Directions for this task – Beginning with the line where "ล้าง (ทำความสะอาด) (924, 1124)" occurs, set down each line of the records through the final one, exactly and without additions.

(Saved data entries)

*** Block opens ***

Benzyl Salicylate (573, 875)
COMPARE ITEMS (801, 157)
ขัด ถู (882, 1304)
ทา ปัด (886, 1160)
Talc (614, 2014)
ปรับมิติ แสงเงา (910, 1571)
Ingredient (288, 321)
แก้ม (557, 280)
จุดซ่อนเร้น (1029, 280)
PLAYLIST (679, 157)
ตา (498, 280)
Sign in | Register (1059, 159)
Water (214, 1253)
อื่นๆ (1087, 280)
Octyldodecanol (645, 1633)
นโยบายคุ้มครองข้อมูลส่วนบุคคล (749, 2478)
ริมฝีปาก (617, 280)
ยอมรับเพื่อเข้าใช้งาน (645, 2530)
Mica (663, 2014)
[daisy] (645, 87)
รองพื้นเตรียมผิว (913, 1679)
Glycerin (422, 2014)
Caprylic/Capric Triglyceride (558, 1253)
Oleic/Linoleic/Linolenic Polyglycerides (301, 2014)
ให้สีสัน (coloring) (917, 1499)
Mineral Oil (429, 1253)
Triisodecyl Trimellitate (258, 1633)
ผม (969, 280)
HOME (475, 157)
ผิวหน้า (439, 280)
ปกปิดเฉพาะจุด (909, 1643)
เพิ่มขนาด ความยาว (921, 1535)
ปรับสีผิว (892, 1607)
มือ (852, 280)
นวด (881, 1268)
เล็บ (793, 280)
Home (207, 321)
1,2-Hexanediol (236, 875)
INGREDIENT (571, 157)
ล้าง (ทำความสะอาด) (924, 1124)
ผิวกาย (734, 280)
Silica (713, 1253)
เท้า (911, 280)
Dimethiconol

*** Block closes ***

Answer to this exercise –
ล้าง (ทำความสะอาด) (924, 1124)
ผิวกาย (734, 280)
Silica (713, 1253)
เท้า (911, 280)
Dimethiconol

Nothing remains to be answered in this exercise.